● YOUR TASK: Everything from the line holding "e-wydania [menuitem] (799, 36)" through the final line of the entries below is to be duplicated exactly, and nothing outside that span.

● DATA FOR ANALYSIS:

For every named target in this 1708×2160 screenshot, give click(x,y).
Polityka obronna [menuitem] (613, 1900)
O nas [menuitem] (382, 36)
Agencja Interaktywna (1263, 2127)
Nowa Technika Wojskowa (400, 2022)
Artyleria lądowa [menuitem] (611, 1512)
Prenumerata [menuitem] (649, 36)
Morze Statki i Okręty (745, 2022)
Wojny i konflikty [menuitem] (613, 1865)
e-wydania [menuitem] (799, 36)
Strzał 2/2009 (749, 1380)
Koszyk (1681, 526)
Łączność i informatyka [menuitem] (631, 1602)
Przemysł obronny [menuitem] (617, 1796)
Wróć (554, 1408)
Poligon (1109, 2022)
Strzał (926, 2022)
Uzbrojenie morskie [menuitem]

● YOUR RESPONSE:
e-wydania [menuitem] (799, 36)
Strzał 2/2009 (749, 1380)
Koszyk (1681, 526)
Łączność i informatyka [menuitem] (631, 1602)
Przemysł obronny [menuitem] (617, 1796)
Wróć (554, 1408)
Poligon (1109, 2022)
Strzał (926, 2022)
Uzbrojenie morskie [menuitem]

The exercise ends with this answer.